--- Information provided Enclosed Below ---

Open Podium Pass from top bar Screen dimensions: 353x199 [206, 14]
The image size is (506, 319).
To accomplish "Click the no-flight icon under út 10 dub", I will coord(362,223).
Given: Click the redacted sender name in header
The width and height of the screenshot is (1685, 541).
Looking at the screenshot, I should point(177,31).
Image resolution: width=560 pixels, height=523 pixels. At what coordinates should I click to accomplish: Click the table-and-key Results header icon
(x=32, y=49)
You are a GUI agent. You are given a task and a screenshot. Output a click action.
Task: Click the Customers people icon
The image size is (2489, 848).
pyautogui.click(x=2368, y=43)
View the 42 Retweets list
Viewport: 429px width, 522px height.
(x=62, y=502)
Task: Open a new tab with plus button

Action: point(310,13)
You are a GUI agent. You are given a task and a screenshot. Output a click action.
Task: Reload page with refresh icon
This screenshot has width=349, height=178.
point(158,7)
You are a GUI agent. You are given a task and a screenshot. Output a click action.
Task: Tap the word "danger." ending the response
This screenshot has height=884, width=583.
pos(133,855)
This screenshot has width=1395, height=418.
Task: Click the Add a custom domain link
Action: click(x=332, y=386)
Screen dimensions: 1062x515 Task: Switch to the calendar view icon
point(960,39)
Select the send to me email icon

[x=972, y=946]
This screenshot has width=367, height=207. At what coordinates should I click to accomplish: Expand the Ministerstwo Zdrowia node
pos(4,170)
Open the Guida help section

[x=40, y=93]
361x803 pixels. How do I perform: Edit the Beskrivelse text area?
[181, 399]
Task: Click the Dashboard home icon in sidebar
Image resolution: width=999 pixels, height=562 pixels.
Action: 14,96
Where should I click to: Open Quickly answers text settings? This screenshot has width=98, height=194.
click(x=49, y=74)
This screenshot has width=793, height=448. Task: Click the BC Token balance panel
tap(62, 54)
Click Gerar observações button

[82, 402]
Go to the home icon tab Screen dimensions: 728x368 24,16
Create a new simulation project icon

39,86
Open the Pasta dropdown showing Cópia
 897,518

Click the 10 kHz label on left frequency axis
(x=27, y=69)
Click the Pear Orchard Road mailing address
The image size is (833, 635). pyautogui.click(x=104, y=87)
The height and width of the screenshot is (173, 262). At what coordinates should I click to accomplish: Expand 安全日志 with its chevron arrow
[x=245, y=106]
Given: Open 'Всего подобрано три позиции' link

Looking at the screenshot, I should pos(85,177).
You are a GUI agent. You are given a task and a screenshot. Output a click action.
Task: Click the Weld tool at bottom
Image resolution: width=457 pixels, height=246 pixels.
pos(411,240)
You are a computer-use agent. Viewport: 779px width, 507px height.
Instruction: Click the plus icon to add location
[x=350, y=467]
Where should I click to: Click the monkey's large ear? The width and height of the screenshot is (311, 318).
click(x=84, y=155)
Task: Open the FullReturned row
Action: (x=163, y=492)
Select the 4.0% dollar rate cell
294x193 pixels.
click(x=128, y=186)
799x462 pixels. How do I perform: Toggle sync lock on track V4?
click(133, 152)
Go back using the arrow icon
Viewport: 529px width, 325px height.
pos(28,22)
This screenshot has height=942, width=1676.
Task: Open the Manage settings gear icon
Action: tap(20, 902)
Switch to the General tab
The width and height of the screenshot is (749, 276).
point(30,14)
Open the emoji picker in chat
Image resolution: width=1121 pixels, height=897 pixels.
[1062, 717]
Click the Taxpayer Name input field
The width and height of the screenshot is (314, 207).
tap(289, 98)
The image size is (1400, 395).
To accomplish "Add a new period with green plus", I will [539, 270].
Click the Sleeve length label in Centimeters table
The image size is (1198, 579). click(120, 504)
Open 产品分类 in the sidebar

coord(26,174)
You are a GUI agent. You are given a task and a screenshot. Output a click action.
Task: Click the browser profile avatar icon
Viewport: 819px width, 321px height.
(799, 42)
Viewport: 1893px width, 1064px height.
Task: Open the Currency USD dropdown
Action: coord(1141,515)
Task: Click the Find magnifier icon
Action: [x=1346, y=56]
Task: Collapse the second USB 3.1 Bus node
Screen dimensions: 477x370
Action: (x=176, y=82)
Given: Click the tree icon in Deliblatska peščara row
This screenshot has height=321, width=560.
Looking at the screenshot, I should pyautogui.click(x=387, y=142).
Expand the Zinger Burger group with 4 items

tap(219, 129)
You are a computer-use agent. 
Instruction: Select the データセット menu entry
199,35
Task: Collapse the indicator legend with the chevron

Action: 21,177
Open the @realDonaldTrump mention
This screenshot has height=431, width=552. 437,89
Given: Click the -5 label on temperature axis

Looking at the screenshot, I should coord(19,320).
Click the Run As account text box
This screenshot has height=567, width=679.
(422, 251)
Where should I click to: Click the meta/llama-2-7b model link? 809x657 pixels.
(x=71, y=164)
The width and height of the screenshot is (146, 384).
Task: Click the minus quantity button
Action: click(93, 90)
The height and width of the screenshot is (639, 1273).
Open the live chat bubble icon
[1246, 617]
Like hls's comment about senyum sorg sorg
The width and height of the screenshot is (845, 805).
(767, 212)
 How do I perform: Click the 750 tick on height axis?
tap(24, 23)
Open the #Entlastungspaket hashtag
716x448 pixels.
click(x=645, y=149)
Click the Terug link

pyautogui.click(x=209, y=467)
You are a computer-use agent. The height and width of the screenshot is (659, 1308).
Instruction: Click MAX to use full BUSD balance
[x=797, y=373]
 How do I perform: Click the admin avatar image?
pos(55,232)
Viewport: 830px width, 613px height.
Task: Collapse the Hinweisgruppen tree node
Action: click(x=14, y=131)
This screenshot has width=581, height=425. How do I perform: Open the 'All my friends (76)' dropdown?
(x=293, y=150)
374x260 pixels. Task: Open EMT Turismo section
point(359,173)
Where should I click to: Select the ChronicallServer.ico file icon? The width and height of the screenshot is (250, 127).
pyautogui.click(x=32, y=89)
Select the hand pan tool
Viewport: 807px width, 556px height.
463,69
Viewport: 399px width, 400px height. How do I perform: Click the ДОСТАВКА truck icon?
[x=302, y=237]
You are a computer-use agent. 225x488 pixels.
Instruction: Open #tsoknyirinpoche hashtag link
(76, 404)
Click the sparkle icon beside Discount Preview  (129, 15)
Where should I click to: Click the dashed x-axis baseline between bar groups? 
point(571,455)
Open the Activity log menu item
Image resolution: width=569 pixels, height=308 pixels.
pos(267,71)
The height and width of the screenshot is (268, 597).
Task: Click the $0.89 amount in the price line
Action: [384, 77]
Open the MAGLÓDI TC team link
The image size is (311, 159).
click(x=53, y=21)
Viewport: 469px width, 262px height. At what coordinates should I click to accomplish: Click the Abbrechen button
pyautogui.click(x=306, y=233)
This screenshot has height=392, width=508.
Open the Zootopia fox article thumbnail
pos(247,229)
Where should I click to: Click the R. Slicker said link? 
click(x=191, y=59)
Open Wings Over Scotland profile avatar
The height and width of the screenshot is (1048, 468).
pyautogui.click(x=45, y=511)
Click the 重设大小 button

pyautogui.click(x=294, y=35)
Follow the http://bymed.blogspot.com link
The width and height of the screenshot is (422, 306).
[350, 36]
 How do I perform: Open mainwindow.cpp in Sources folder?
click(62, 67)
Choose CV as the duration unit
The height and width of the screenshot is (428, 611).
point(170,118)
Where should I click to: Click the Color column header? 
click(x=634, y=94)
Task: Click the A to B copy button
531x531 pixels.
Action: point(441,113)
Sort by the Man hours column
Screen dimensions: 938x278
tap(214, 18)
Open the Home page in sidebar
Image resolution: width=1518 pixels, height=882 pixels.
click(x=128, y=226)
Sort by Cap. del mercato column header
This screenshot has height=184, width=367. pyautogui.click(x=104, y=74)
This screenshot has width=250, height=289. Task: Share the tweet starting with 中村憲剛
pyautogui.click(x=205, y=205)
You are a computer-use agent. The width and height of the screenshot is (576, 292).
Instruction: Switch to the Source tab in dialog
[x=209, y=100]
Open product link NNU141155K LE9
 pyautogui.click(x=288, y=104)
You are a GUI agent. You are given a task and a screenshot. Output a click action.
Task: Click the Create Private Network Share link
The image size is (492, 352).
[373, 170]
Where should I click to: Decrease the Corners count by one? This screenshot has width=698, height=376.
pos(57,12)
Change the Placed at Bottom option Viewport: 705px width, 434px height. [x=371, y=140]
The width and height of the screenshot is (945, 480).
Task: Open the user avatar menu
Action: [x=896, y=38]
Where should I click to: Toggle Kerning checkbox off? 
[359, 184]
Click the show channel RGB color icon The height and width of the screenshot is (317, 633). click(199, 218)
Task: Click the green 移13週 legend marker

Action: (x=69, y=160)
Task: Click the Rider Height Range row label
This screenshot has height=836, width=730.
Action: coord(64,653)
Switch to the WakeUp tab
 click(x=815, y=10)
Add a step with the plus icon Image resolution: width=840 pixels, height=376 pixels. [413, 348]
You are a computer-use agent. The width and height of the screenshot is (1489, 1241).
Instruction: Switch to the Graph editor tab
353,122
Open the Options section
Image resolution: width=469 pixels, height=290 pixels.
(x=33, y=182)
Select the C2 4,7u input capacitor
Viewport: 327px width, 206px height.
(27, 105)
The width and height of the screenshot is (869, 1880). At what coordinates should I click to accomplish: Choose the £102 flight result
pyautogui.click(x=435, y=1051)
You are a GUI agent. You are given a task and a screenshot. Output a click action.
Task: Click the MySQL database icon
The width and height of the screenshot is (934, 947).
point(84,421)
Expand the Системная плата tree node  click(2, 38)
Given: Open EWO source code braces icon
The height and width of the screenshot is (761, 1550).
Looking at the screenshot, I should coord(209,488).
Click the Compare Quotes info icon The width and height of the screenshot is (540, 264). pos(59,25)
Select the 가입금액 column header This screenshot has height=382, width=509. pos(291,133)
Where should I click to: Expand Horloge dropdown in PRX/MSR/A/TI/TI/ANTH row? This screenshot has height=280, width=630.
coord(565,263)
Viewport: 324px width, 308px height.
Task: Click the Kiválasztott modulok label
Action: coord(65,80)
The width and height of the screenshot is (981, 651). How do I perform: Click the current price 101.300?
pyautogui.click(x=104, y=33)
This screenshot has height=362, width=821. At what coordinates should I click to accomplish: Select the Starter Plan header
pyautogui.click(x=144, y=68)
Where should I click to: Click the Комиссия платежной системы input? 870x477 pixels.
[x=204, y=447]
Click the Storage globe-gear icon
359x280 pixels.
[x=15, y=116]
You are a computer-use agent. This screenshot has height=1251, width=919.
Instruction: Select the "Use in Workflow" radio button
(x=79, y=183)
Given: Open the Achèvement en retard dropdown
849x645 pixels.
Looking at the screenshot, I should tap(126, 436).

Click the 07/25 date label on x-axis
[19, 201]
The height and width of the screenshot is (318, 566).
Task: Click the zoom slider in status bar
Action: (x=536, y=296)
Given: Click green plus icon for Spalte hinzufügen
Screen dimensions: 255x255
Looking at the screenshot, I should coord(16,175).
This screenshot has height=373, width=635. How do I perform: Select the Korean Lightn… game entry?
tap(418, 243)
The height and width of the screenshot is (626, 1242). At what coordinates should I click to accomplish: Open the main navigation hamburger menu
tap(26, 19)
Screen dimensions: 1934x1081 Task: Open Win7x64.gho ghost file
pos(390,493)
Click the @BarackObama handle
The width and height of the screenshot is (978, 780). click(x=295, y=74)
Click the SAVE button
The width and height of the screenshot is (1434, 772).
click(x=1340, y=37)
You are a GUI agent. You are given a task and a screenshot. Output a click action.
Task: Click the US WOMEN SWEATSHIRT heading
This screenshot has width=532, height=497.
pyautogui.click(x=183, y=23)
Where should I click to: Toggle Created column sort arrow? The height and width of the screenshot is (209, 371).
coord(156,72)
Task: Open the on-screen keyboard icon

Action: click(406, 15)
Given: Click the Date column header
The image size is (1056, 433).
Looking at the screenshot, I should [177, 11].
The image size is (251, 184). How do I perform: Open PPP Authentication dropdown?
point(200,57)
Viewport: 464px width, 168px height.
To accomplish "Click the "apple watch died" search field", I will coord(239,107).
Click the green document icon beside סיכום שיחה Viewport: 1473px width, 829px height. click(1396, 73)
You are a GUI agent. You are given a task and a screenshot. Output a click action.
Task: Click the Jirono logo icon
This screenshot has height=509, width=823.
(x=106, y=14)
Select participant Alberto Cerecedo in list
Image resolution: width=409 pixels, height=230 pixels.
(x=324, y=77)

--- End of Enclosed Information provided ---

Requirement: Write only the number of lines above in which the word "tool" is found.

Result: 2